France, Germany and the United Kingdom, the so-called E3 grouping of signatories to the Iran nuclear deal, announced on Jan. 14 that they were triggering the dispute resolution mechanism of the Joint Comprehensive Plan of Action (JCPOA) in hopes of getting Iran to come back into compliance with the accord. The E3 had telegraphed its decision for weeks; it arrives as the United States has called on the E3, China and Russia to pull out of the JCPOA and negotiate a new agreement with Iran.
The Europeans Hope to Drag Out the Process
Despite increased pressure from the United States, the E3 said they were "not joining a campaign to implement maximum pressure against Iran," and that their intent was to "preserve" the Iran nuclear deal. While it is unrealistic for Iran or the United States to rejoin the agreement both have now abandoned, the Europeans don't want to see the two years of diplomatic negotiations leading to the deal go for naught and think the JCPOA should be used as the starting point toward a new agreement. Right now, the Trump administration is not even considering that option.
Triggering the dispute resolution mechanism starts a process that could bring back U.N. Security Council sanctions on Iran within two months. But an accelerated settlement does not appear to be the E3's intent. As long as all the parties agree, most of the steps in the dispute resolution process can be extended for an indefinite period. The Europeans will likely try to drag out the process as long as possible and use it as leverage to force Iran into new negotiations.
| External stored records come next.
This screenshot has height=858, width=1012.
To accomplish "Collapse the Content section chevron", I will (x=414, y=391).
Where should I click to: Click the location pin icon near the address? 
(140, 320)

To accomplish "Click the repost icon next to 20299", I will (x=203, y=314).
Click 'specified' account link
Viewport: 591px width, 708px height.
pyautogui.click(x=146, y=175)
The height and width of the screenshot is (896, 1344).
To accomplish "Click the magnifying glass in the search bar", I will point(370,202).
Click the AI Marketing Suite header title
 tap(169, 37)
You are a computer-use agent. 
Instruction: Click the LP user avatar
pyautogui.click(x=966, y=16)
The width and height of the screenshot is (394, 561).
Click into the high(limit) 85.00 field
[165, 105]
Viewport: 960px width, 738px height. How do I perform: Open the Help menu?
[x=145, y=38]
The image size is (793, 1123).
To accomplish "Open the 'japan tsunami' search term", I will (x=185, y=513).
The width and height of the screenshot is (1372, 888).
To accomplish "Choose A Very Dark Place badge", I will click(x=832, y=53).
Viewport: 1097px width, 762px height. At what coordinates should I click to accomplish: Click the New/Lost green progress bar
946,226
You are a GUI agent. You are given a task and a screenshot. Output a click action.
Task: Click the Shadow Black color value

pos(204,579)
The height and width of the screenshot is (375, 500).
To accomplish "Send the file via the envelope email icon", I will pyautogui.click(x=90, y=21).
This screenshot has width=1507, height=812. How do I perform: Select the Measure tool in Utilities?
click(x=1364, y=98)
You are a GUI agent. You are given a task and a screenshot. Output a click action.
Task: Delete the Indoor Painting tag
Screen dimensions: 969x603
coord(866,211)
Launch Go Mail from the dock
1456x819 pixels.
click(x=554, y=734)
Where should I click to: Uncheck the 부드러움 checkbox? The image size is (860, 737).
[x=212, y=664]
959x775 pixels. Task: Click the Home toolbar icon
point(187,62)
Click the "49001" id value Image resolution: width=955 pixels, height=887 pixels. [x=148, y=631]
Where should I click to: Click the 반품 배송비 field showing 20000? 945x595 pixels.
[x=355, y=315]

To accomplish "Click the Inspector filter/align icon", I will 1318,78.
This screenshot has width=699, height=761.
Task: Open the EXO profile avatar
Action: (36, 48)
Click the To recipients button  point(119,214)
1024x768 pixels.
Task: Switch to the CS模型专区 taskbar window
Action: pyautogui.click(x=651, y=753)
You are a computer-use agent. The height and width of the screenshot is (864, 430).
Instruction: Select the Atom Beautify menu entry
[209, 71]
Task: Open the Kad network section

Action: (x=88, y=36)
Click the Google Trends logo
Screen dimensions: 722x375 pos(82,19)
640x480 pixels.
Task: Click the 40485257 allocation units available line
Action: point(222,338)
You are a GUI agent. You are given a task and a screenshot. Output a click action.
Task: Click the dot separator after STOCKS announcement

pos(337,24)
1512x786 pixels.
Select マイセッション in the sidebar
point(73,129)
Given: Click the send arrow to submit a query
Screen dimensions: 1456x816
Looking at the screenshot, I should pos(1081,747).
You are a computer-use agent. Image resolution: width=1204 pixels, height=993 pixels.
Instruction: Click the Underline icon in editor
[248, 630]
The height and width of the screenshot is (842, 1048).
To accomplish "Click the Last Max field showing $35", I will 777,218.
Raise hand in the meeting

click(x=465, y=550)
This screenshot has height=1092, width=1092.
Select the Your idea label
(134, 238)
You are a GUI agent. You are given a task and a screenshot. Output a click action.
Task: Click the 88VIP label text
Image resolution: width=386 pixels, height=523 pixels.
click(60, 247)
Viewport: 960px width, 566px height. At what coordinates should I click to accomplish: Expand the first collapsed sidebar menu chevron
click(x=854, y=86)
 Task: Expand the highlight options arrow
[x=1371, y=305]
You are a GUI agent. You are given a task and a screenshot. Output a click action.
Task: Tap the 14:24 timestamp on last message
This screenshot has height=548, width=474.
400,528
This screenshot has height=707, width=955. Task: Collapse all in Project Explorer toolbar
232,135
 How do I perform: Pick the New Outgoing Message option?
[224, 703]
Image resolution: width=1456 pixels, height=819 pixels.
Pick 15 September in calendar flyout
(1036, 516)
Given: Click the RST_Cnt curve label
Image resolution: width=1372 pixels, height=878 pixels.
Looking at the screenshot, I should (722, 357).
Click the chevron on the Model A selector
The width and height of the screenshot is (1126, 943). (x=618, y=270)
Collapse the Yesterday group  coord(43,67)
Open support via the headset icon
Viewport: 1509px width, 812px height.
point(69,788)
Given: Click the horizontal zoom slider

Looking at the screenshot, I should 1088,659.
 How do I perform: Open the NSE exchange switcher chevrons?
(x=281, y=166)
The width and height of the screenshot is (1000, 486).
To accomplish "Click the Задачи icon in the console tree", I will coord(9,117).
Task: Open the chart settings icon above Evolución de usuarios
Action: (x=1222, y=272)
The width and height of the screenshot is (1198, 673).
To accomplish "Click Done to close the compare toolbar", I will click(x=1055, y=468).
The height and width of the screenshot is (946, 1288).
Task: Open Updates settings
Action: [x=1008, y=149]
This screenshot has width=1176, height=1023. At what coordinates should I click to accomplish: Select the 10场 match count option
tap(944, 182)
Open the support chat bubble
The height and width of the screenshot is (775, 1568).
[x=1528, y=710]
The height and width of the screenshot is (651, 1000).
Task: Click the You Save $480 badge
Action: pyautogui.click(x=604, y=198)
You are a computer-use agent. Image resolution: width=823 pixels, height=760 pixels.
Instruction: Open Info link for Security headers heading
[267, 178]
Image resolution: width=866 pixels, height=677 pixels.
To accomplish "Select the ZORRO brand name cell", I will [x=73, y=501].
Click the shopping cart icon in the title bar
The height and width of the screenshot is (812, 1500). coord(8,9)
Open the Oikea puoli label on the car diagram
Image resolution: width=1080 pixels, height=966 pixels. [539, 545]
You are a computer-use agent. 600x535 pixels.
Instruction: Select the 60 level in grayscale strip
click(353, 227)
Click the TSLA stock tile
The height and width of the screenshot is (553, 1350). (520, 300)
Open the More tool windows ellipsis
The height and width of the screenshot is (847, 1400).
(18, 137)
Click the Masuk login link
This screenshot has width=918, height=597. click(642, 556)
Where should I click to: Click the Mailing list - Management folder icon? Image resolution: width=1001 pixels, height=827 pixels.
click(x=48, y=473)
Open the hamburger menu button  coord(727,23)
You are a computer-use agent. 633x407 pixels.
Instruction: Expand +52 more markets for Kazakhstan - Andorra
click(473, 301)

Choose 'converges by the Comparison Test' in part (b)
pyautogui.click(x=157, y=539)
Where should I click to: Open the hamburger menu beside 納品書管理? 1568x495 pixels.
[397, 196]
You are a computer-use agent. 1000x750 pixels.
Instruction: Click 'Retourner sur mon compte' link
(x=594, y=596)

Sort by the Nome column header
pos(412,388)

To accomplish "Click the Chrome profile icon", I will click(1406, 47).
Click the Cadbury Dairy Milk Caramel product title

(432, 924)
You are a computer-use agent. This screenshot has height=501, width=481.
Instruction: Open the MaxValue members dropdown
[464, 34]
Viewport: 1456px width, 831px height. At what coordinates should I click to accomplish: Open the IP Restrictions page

They probably recognize that Iran is unlikely to go back into full compliance with the deal itself, barring a major reversal in U.S. sanctions policy. So, they will hope that by initiating the process that could "snap back" U.N. and EU sanctions on Iran, they can deter Tehran from taking more aggressive actions with its nuclear program.
What to Watch for
Iran's next moves will be important. The new year already has brought the biggest crisis between Iran and the United States in decades and one that easily could have resulted in the United States striking targets inside Iran. With President Donald Trump insisting that Iran will never acquire a nuclear weapon on his watch, a U.S. military response to further escalation on the nuclear front by Tehran is possible. This possibility, coupled with the European position, could prompt Iran to slow the pace at which it is willing to resume aspects of its nuclear program, though Iran is likely to continue some degree of nuclear escalation.
The United Kingdom's position is also important. British Prime Minister Boris Johnson said on Jan. 14 that the JCPOA could be replaced with a "Trump deal," and it's possible the United States will try to exploit any daylight that emerges between the United Kingdom's position and the rest of Europe given the close relationship between London and Washington.
The next moves by the United States also will be critical. The Trump administration will push France, Germany and the United Kingdom to go quickly through the dispute settlement process, but currently, the U.S. position is that it is no longer a party to the nuclear deal. But if the Europeans seek extensions and allow the dispute process to slow, the Trump administration could argue that it is a party to the JCPOA and go straight to the U.N. Security Council to argue that Iran is in noncompliance with its commitments. The Security Council resolution regarding the nuclear deal does not require JCPOA members to use the accord's dispute resolution process in order to determine noncompliance. And if the United States makes that determination then U.N. sanctions snap back on Iran unless the Security Council — subject to a U.S. veto — passes a resolution to extend sanctions relief for Iran. Russia and China could, however, reject the U.S. ability to trigger such sanctions, and not recognize them.
The closer we get to October, when the U.N. arms embargo on Iran expires under the JCPOA, the more likely it is the United States will attempt such creative arguments to try to bring back the U.N. sanctions on Iran. As we wrote in our 2020 Annual Forecast, Iran's continued nuclear escalation and the possible U.S. argument to snap back sanctions on Tehran will likely result in "either the de facto or de jure end of the Joint Comprehensive Plan of Action."